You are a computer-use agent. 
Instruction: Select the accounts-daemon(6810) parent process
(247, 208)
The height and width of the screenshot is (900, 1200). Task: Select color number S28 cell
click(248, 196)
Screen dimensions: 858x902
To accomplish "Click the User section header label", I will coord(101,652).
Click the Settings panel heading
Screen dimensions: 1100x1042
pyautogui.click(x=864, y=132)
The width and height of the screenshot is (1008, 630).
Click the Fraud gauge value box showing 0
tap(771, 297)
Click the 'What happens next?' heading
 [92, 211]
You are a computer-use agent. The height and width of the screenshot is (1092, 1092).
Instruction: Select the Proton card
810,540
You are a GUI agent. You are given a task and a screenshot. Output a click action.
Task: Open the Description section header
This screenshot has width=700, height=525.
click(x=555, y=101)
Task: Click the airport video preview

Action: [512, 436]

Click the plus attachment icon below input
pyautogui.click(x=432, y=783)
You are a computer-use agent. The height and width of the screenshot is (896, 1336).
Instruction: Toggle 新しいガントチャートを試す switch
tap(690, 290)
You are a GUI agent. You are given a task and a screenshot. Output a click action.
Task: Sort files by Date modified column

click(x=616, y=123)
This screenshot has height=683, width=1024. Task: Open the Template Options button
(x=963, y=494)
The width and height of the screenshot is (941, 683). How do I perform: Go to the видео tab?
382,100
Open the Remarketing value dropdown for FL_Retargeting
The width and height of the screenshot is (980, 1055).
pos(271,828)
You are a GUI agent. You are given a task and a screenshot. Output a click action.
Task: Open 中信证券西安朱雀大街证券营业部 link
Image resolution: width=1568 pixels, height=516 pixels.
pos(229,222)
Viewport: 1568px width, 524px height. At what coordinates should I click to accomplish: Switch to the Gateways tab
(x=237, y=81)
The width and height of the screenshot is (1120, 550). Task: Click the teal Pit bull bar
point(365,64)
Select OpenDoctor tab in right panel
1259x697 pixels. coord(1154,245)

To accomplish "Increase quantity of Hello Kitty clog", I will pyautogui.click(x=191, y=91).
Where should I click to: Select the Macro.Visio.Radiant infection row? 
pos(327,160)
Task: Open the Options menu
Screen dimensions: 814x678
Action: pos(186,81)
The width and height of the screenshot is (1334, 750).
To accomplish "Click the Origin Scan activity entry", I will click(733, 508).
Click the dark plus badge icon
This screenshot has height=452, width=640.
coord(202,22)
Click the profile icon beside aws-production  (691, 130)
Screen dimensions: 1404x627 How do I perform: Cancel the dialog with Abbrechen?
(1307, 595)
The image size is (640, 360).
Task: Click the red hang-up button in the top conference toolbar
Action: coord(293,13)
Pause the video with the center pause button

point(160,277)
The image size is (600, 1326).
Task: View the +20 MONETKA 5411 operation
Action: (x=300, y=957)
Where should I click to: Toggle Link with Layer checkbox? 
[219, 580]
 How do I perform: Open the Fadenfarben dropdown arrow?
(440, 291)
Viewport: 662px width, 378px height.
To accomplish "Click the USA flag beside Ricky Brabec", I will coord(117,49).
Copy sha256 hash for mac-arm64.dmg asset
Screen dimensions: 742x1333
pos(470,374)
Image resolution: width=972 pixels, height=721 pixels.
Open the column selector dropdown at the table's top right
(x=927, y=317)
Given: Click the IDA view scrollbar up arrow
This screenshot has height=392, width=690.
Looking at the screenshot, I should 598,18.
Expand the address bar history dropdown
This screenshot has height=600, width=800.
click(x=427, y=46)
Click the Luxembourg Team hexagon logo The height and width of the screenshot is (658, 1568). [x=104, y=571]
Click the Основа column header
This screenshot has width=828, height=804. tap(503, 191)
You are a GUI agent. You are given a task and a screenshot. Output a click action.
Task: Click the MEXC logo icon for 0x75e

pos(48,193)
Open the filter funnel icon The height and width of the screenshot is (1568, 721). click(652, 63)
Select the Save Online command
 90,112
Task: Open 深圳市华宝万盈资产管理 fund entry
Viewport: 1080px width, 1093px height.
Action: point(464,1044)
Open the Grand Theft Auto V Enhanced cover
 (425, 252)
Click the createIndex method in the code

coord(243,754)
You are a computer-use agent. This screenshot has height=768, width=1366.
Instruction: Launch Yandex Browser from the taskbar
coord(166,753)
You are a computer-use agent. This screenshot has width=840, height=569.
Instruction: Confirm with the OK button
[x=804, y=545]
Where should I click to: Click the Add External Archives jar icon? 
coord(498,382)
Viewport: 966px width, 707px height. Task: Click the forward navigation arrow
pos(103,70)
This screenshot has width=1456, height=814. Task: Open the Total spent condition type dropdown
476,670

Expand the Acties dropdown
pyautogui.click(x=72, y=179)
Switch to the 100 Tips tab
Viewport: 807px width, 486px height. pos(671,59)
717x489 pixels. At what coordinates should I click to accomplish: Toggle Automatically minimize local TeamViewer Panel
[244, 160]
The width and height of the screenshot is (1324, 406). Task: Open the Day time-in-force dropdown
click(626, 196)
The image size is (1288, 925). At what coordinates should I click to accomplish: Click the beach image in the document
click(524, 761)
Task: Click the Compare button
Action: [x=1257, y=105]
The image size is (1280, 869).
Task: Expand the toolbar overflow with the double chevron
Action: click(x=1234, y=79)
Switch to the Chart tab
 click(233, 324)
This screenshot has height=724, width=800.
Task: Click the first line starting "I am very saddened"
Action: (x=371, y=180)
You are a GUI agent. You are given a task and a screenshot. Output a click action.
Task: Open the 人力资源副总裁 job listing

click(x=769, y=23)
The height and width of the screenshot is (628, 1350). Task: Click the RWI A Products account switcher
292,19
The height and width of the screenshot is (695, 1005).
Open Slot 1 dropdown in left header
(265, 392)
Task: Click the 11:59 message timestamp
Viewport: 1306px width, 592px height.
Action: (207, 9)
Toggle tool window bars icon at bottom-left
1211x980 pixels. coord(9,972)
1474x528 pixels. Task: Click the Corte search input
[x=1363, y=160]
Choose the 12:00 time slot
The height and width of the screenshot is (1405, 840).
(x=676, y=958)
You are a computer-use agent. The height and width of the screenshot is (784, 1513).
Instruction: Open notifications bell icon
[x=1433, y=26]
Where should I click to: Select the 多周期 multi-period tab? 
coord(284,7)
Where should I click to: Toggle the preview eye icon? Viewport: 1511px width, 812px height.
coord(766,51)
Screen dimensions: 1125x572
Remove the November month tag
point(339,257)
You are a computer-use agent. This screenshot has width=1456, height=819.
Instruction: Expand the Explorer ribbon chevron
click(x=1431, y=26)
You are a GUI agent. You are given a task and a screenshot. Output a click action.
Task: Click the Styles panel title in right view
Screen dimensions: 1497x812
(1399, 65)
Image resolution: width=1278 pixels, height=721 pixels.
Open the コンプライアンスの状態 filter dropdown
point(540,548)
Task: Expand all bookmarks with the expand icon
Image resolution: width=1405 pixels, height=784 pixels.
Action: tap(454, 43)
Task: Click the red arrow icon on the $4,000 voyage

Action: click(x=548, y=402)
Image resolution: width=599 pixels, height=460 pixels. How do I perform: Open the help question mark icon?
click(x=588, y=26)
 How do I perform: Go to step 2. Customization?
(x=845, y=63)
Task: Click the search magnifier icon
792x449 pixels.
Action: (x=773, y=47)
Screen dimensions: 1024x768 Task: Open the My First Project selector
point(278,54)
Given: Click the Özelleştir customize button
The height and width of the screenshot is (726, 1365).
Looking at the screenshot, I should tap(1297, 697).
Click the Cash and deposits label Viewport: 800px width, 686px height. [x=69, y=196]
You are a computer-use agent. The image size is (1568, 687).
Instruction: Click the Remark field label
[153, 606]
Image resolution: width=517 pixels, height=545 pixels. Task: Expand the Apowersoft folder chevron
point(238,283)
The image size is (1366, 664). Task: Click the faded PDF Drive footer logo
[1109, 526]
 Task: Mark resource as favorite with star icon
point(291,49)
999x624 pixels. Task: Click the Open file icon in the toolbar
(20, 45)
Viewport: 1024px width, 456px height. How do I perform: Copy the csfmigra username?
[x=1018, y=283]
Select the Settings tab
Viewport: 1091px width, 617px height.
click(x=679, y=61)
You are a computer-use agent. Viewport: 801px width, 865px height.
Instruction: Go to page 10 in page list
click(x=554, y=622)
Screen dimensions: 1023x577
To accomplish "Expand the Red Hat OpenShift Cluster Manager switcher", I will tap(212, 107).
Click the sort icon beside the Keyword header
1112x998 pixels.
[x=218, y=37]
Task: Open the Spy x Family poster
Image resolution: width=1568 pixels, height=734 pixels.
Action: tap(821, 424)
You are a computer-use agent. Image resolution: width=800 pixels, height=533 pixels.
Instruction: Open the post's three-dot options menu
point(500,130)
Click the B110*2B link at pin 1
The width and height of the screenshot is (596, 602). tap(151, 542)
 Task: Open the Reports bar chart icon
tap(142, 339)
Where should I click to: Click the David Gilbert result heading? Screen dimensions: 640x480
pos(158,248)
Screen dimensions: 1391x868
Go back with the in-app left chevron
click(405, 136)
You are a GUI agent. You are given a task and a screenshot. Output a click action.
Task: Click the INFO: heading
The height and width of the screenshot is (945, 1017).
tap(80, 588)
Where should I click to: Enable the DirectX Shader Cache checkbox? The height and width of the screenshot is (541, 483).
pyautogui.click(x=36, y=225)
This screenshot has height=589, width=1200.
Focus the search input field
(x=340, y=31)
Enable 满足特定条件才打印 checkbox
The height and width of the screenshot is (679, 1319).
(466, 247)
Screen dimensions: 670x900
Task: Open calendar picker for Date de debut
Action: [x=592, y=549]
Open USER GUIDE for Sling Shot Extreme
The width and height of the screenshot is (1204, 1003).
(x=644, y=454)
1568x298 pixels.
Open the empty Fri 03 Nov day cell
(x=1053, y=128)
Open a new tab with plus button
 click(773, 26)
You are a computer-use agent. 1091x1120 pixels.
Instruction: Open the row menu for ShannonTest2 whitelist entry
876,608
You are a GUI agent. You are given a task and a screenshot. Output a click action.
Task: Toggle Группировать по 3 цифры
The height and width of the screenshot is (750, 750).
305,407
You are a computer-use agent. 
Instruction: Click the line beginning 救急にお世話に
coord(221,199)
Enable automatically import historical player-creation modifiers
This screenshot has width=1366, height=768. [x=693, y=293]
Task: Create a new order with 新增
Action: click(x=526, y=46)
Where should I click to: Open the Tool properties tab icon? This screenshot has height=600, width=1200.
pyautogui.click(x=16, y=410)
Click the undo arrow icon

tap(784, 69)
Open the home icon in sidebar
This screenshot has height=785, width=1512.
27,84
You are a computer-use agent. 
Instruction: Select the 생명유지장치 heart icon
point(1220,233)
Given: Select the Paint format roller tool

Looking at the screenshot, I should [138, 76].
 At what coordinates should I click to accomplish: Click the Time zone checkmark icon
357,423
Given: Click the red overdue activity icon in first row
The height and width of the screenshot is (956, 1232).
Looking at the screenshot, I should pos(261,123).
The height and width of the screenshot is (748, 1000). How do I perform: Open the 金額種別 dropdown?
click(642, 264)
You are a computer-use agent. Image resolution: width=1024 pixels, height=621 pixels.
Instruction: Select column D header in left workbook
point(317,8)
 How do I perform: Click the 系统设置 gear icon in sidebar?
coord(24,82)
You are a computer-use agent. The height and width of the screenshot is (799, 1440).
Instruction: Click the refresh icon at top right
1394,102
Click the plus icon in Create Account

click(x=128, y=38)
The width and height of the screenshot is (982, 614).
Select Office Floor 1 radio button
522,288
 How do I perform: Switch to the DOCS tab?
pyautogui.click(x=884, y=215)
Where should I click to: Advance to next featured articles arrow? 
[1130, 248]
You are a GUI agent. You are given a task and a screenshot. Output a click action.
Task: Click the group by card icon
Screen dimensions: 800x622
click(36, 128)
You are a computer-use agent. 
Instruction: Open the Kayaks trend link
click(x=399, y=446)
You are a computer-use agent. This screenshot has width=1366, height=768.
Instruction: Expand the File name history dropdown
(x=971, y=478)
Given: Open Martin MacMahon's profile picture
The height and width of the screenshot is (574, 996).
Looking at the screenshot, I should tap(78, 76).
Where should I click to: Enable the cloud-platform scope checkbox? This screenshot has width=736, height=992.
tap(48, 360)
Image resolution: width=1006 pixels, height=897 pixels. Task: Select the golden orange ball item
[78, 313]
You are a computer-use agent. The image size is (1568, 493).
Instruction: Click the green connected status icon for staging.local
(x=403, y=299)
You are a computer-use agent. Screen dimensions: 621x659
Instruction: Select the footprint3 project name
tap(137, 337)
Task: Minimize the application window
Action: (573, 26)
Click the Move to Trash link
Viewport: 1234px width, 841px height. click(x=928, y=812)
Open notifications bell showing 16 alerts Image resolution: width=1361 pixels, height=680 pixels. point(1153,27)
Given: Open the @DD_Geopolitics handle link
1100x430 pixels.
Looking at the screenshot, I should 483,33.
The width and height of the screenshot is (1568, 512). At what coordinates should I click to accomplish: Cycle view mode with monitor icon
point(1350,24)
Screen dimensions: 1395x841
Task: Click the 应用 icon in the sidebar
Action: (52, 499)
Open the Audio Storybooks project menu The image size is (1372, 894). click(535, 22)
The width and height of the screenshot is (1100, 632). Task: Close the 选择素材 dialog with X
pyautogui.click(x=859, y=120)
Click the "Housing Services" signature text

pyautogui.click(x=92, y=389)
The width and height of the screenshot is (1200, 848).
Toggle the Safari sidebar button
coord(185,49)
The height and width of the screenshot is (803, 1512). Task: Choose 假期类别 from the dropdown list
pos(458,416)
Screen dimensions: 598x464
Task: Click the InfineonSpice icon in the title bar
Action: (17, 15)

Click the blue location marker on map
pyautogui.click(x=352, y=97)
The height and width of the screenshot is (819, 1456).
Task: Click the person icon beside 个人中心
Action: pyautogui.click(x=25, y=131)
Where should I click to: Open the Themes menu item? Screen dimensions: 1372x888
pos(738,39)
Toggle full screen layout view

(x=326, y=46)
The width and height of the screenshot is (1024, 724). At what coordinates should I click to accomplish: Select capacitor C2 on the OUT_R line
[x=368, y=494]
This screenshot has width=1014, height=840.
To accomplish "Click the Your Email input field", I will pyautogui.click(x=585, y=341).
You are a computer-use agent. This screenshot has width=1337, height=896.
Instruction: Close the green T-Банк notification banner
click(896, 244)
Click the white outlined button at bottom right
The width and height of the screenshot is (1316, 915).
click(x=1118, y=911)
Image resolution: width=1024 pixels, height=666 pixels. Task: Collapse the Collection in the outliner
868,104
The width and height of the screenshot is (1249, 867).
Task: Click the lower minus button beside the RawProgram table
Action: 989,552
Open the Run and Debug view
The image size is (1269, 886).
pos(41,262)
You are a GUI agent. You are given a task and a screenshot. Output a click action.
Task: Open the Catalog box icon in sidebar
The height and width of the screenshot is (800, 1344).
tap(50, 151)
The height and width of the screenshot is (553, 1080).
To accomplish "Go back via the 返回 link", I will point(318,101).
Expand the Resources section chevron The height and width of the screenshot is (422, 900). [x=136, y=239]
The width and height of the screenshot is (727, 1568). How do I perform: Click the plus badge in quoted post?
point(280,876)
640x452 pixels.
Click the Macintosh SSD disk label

WHAT TO DO: Working through the records above, establish how many lines contain the string "profile", and reply with the number by itself.

WRITTEN REPLY: 2